## Input data
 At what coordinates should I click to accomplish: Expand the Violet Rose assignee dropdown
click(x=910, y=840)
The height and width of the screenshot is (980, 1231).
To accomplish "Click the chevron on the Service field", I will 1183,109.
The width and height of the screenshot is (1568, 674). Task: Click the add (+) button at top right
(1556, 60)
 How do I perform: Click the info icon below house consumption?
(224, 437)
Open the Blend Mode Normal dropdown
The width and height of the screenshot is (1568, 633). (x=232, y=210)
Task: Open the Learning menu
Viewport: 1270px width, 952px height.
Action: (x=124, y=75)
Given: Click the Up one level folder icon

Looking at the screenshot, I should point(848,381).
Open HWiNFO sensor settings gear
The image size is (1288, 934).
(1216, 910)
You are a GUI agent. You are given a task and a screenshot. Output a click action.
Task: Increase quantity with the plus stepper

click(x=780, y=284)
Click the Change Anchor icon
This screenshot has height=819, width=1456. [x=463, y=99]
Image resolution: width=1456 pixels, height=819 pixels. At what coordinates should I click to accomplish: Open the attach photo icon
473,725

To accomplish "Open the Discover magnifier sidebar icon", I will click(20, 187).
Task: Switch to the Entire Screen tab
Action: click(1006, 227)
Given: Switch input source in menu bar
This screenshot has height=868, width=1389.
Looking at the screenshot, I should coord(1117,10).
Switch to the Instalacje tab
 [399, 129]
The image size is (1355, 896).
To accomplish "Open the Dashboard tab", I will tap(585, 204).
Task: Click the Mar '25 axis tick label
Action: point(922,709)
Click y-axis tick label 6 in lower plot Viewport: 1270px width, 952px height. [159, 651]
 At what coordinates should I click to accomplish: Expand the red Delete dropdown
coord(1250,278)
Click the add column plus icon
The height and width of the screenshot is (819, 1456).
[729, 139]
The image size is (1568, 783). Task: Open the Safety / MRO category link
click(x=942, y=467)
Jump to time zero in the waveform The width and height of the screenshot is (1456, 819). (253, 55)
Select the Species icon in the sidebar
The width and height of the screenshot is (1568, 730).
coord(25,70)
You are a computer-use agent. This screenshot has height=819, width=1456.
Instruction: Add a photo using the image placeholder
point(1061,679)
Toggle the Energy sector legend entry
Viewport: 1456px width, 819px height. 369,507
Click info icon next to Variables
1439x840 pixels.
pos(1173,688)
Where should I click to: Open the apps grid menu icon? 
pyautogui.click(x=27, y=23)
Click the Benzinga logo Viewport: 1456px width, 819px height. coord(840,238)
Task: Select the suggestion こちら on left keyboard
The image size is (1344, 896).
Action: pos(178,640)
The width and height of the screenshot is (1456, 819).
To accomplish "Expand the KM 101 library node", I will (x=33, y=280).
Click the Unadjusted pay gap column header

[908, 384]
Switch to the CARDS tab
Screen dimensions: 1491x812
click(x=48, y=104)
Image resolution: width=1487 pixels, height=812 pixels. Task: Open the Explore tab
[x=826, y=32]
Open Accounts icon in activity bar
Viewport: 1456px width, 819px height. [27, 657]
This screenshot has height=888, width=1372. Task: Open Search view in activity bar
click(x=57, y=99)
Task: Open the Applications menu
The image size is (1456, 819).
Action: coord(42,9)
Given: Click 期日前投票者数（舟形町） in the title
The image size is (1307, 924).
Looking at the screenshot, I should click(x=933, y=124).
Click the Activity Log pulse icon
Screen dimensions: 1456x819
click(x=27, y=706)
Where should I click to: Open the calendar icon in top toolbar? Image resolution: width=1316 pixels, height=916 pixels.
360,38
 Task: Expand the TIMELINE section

## Task to complete
Wherever the word "agent" appears in a line of the data above, copy that line.

## Worked solution
You are a GUI agent. You are given a task and a screenshot. Output a click action.
You are a computer-use agent. This screenshot has height=819, width=1456.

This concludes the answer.